YOUR TASK: Every record that follows needs to be written out again, exactly.
══ DATA FOR PROCESSING
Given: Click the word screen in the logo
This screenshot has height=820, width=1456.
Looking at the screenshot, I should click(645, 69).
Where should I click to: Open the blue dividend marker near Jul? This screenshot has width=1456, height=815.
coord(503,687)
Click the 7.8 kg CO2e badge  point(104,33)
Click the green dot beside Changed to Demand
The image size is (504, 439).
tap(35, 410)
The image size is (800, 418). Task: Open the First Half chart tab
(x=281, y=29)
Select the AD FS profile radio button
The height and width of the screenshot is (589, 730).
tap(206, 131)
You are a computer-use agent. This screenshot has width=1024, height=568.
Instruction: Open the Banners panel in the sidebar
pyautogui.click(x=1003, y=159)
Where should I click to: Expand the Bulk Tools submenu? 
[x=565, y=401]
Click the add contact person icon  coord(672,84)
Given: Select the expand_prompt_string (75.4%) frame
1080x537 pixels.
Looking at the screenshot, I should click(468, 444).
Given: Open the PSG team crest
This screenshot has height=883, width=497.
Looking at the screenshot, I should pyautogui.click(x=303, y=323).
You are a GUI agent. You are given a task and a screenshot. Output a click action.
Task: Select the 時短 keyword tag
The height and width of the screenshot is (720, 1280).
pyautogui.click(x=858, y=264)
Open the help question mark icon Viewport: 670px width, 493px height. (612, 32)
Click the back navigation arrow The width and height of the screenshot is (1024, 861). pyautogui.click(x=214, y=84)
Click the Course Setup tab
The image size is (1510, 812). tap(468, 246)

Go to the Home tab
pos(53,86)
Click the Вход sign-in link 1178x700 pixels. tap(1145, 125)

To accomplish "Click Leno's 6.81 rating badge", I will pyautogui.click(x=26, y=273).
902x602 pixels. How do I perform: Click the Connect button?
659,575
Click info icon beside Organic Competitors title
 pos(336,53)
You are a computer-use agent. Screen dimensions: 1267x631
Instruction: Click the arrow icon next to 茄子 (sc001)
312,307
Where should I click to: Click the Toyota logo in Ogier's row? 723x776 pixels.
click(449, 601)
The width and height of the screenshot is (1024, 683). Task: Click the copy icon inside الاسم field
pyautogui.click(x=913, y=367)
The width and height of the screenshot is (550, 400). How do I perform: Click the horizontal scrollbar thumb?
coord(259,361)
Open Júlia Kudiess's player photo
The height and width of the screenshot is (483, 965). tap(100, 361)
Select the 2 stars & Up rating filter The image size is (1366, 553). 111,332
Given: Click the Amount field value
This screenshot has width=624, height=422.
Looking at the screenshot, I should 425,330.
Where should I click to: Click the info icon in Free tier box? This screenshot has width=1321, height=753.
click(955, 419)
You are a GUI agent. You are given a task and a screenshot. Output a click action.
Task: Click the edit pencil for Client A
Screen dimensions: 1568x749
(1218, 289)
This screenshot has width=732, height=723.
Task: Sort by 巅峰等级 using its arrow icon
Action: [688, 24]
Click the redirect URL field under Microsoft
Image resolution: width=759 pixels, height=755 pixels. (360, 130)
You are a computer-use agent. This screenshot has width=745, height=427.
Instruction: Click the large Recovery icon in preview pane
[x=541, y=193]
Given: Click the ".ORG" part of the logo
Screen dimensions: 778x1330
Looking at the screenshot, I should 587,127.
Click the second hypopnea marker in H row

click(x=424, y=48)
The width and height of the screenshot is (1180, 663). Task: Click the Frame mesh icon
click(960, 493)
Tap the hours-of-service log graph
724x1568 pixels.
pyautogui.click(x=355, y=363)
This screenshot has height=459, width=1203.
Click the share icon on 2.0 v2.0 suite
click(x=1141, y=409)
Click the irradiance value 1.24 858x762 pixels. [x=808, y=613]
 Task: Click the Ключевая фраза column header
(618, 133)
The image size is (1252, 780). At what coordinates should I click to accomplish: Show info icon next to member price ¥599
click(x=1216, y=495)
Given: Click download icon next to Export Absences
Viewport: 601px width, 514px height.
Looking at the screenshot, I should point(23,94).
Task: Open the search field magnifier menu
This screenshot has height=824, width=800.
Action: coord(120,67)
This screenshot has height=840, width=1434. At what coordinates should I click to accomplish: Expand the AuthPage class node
════
YOUR SOLUTION:
Given: Click the word screen in the logo
This screenshot has height=820, width=1456.
Looking at the screenshot, I should click(645, 69).
Where should I click to: Open the blue dividend marker near Jul? This screenshot has width=1456, height=815.
coord(503,687)
Click the 7.8 kg CO2e badge  point(104,33)
Click the green dot beside Changed to Demand
The image size is (504, 439).
tap(35, 410)
The image size is (800, 418). Task: Open the First Half chart tab
(x=281, y=29)
Select the AD FS profile radio button
The height and width of the screenshot is (589, 730).
tap(206, 131)
You are a computer-use agent. This screenshot has width=1024, height=568.
Instruction: Open the Banners panel in the sidebar
pyautogui.click(x=1003, y=159)
Where should I click to: Expand the Bulk Tools submenu? 
[x=565, y=401]
Click the add contact person icon  coord(672,84)
Given: Select the expand_prompt_string (75.4%) frame
1080x537 pixels.
Looking at the screenshot, I should click(468, 444).
Given: Open the PSG team crest
This screenshot has height=883, width=497.
Looking at the screenshot, I should pyautogui.click(x=303, y=323).
You are a GUI agent. You are given a task and a screenshot. Output a click action.
Task: Select the 時短 keyword tag
The height and width of the screenshot is (720, 1280).
pyautogui.click(x=858, y=264)
Open the help question mark icon Viewport: 670px width, 493px height. (612, 32)
Click the back navigation arrow The width and height of the screenshot is (1024, 861). pyautogui.click(x=214, y=84)
Click the Course Setup tab
The image size is (1510, 812). tap(468, 246)

Go to the Home tab
pos(53,86)
Click the Вход sign-in link 1178x700 pixels. tap(1145, 125)

To accomplish "Click Leno's 6.81 rating badge", I will pyautogui.click(x=26, y=273).
902x602 pixels. How do I perform: Click the Connect button?
659,575
Click info icon beside Organic Competitors title
 pos(336,53)
You are a computer-use agent. Screen dimensions: 1267x631
Instruction: Click the arrow icon next to 茄子 (sc001)
312,307
Where should I click to: Click the Toyota logo in Ogier's row? 723x776 pixels.
click(449, 601)
The width and height of the screenshot is (1024, 683). Task: Click the copy icon inside الاسم field
pyautogui.click(x=913, y=367)
The width and height of the screenshot is (550, 400). How do I perform: Click the horizontal scrollbar thumb?
coord(259,361)
Open Júlia Kudiess's player photo
The height and width of the screenshot is (483, 965). tap(100, 361)
Select the 2 stars & Up rating filter The image size is (1366, 553). 111,332
Given: Click the Amount field value
This screenshot has width=624, height=422.
Looking at the screenshot, I should 425,330.
Where should I click to: Click the info icon in Free tier box? This screenshot has width=1321, height=753.
click(955, 419)
You are a GUI agent. You are given a task and a screenshot. Output a click action.
Task: Click the edit pencil for Client A
Screen dimensions: 1568x749
(1218, 289)
This screenshot has width=732, height=723.
Task: Sort by 巅峰等级 using its arrow icon
Action: [688, 24]
Click the redirect URL field under Microsoft
Image resolution: width=759 pixels, height=755 pixels. (360, 130)
You are a computer-use agent. This screenshot has width=745, height=427.
Instruction: Click the large Recovery icon in preview pane
[x=541, y=193]
Given: Click the ".ORG" part of the logo
Screen dimensions: 778x1330
Looking at the screenshot, I should 587,127.
Click the second hypopnea marker in H row

click(x=424, y=48)
The width and height of the screenshot is (1180, 663). Task: Click the Frame mesh icon
click(960, 493)
Tap the hours-of-service log graph
724x1568 pixels.
pyautogui.click(x=355, y=363)
This screenshot has height=459, width=1203.
Click the share icon on 2.0 v2.0 suite
click(x=1141, y=409)
Click the irradiance value 1.24 858x762 pixels. [x=808, y=613]
 Task: Click the Ключевая фраза column header
(618, 133)
The image size is (1252, 780). At what coordinates should I click to accomplish: Show info icon next to member price ¥599
click(x=1216, y=495)
Given: Click download icon next to Export Absences
Viewport: 601px width, 514px height.
Looking at the screenshot, I should point(23,94).
Task: Open the search field magnifier menu
This screenshot has height=824, width=800.
Action: coord(120,67)
This screenshot has height=840, width=1434. At what coordinates should I click to accomplish: Expand the AuthPage class node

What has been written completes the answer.